» Word and element location records:
☆ ☆ ☆ ☆

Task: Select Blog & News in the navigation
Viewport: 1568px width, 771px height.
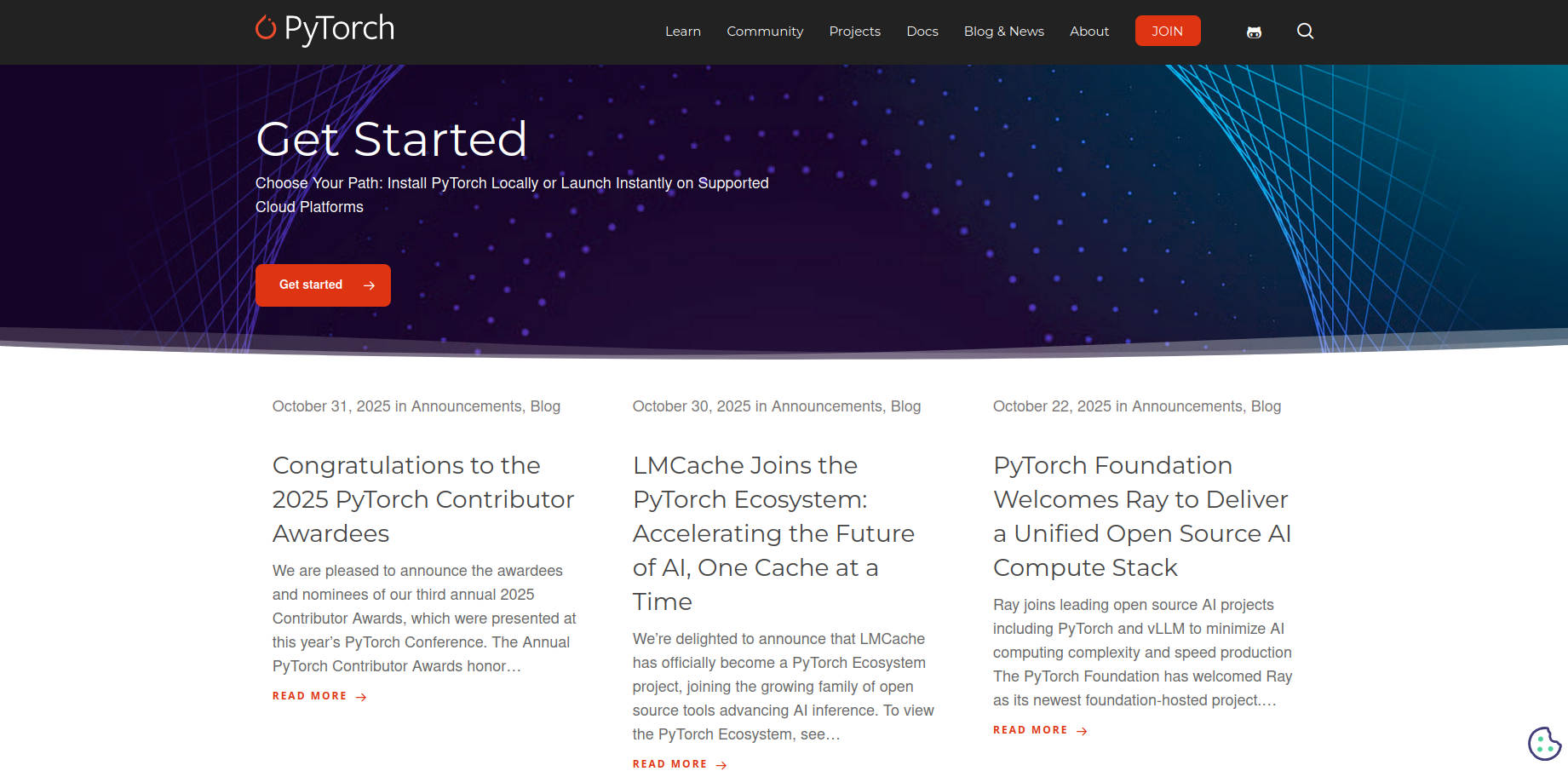Action: [1003, 31]
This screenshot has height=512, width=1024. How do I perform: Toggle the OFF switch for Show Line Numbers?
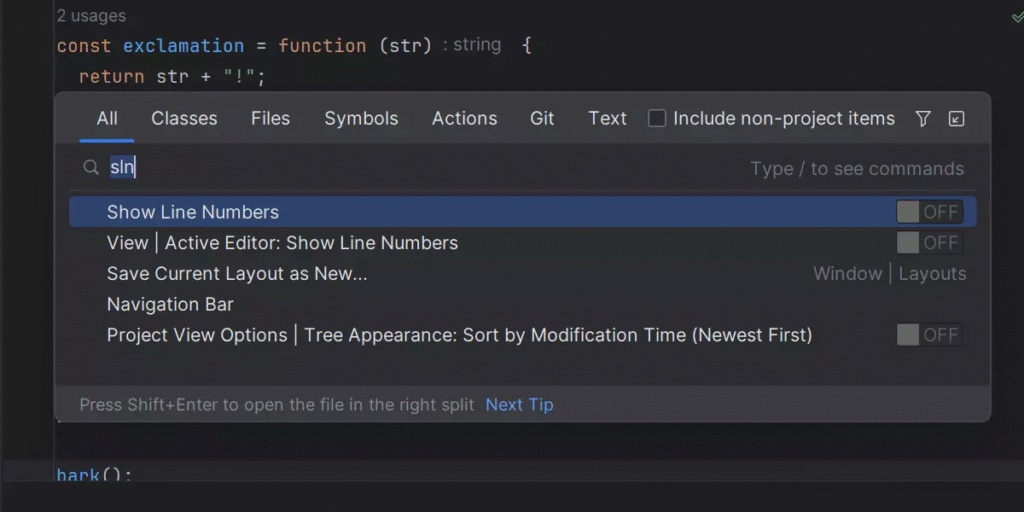tap(929, 212)

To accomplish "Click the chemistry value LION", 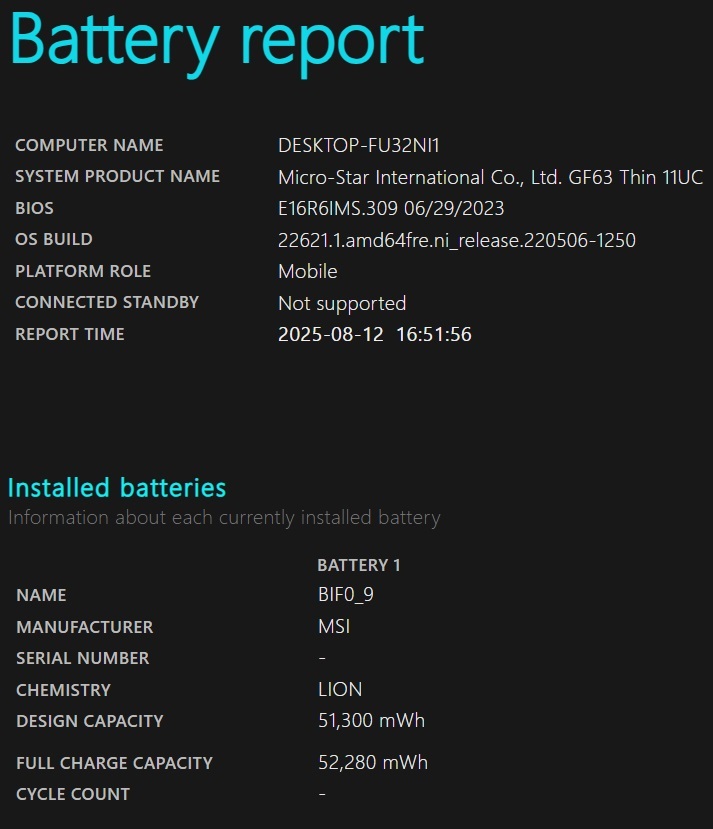I will click(x=340, y=689).
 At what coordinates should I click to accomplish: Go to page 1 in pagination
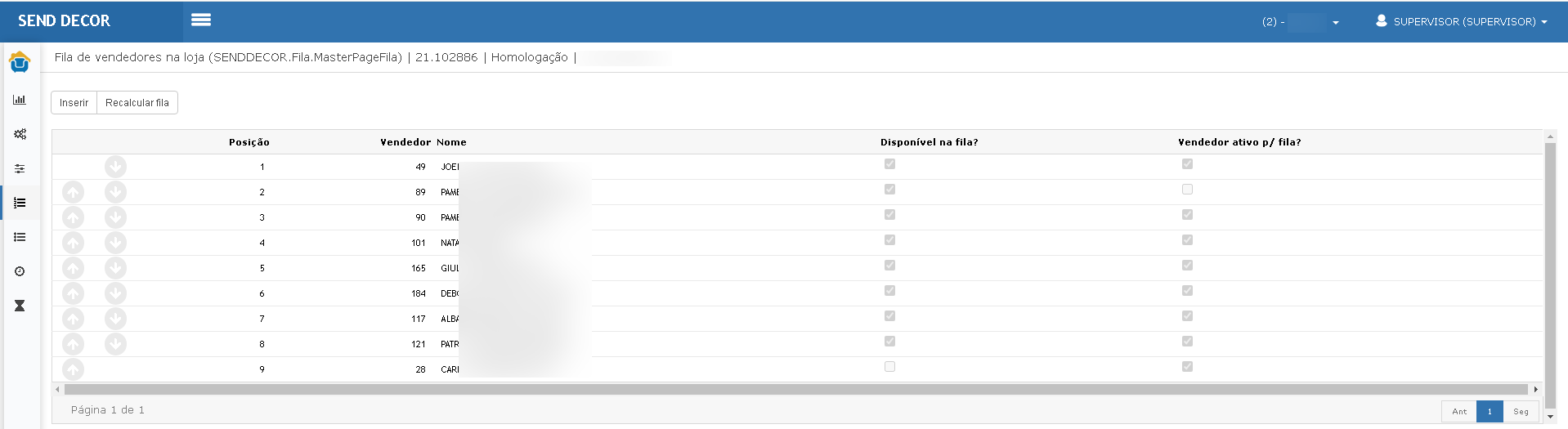[1490, 411]
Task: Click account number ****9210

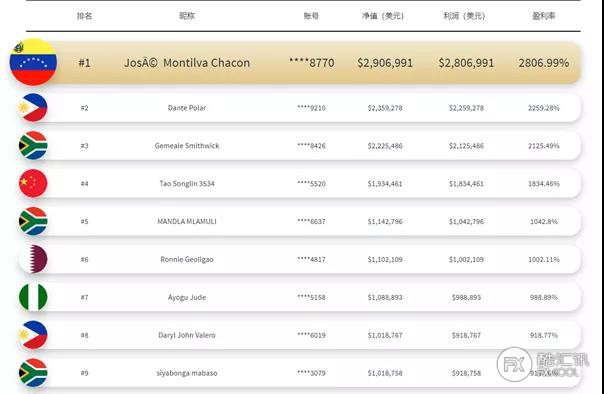Action: pos(311,108)
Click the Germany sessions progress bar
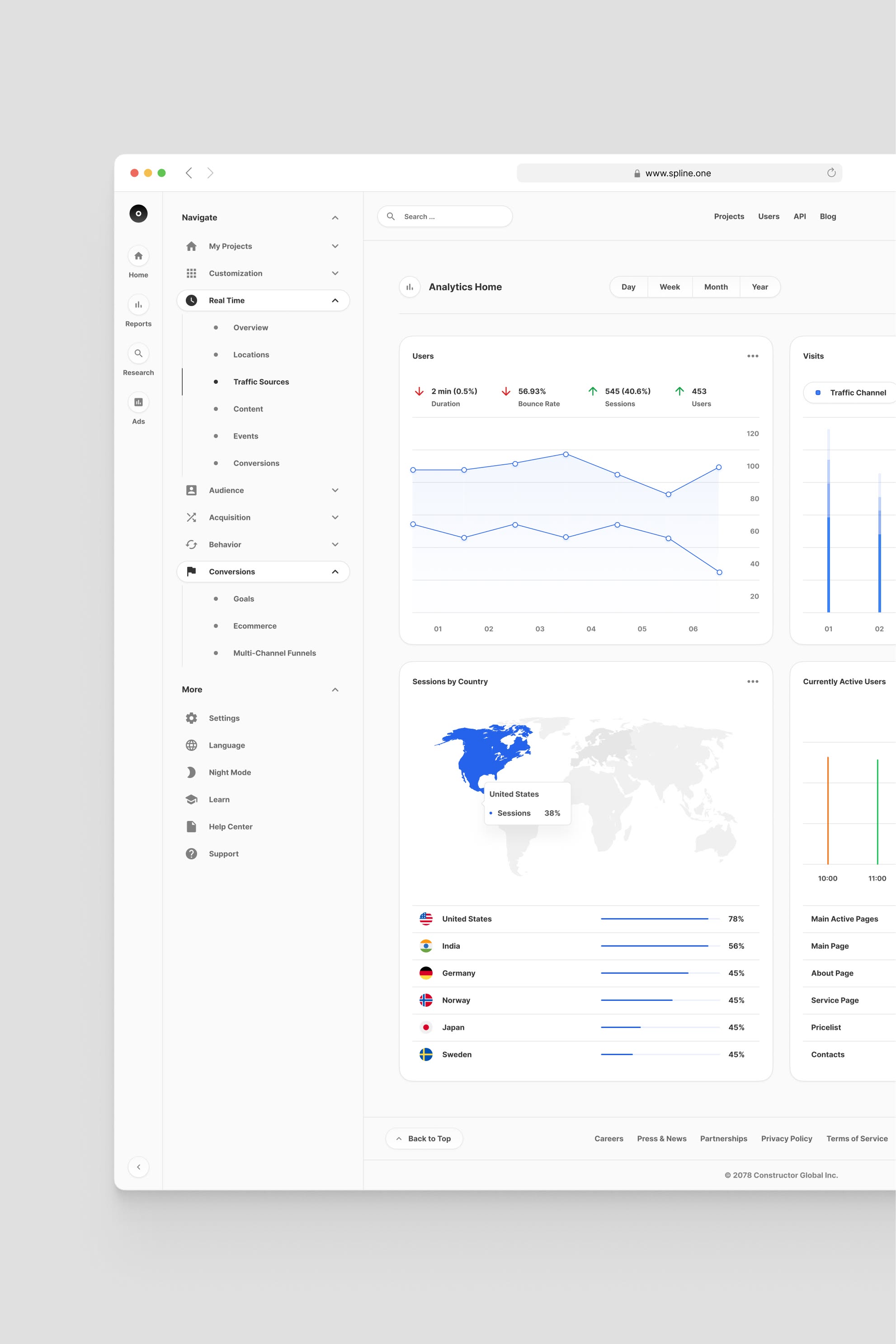 [x=660, y=973]
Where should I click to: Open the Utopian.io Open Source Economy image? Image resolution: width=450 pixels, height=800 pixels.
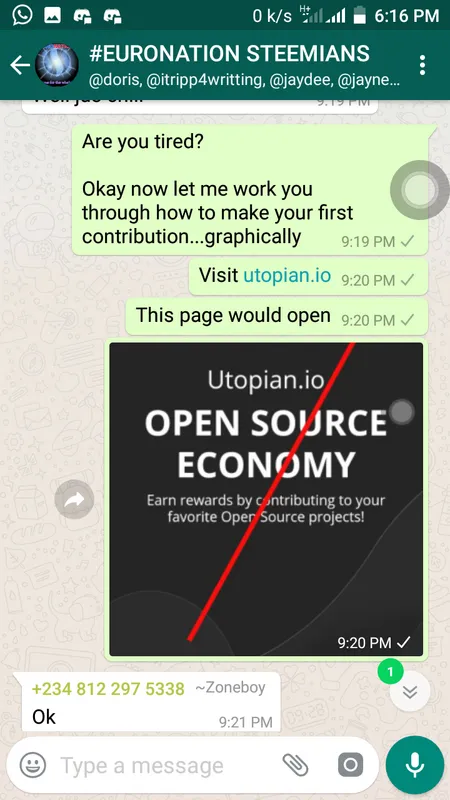tap(266, 499)
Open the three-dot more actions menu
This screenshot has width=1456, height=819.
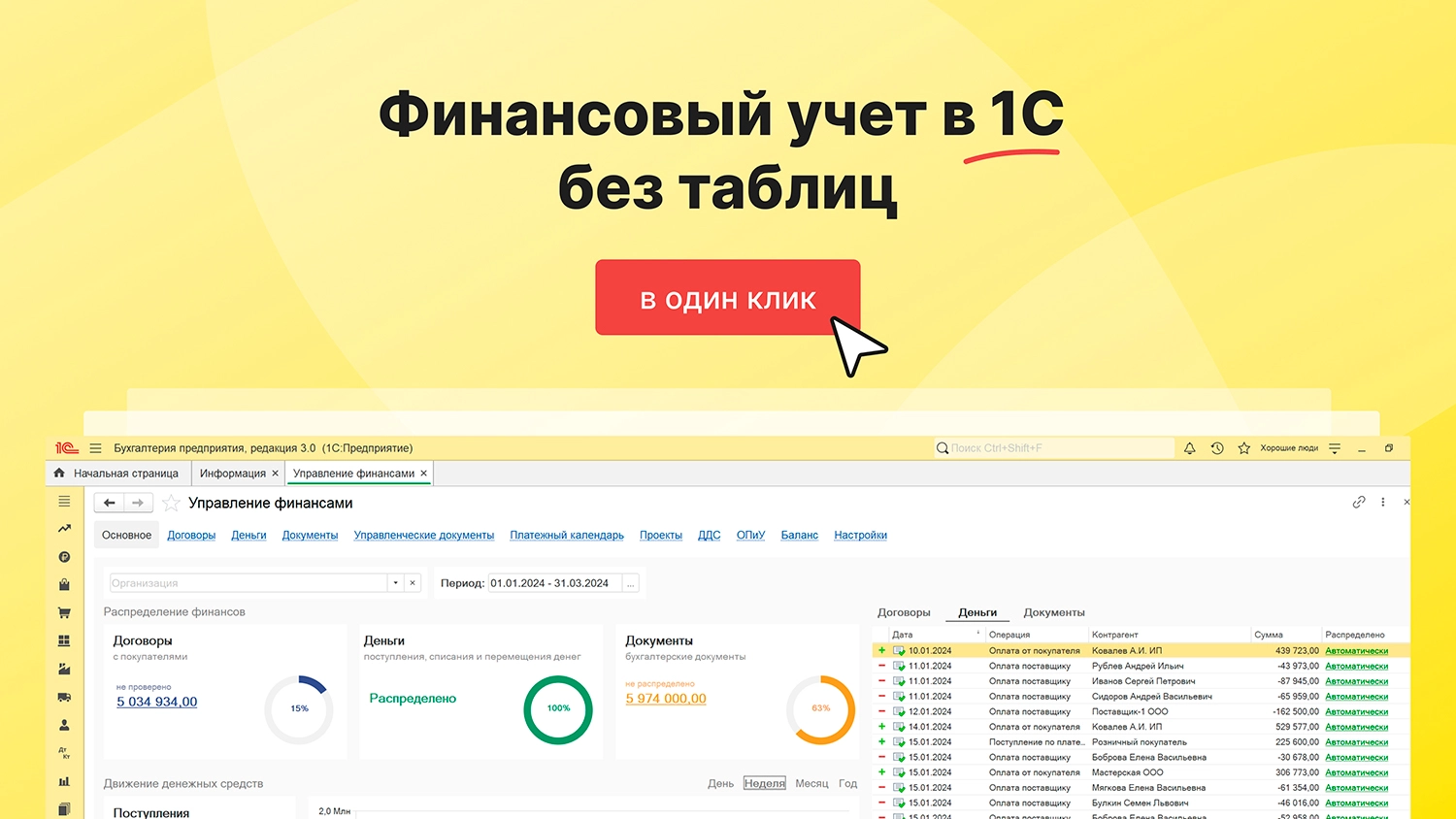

☆ ☆ ☆ ☆

» Work to do: Which lines in the listing above contain the word "height"? Extract each of them in full.

» Final result:
Viewport: 1568px width, 771px height.
This screenshot has height=512, width=1024. How do I perform: Toggle the OFF switch for Show Line Numbers?
Where should I click to: Open the Utopian.io Open Source Economy image? Image resolution: width=450 pixels, height=800 pixels.
This screenshot has width=1456, height=819.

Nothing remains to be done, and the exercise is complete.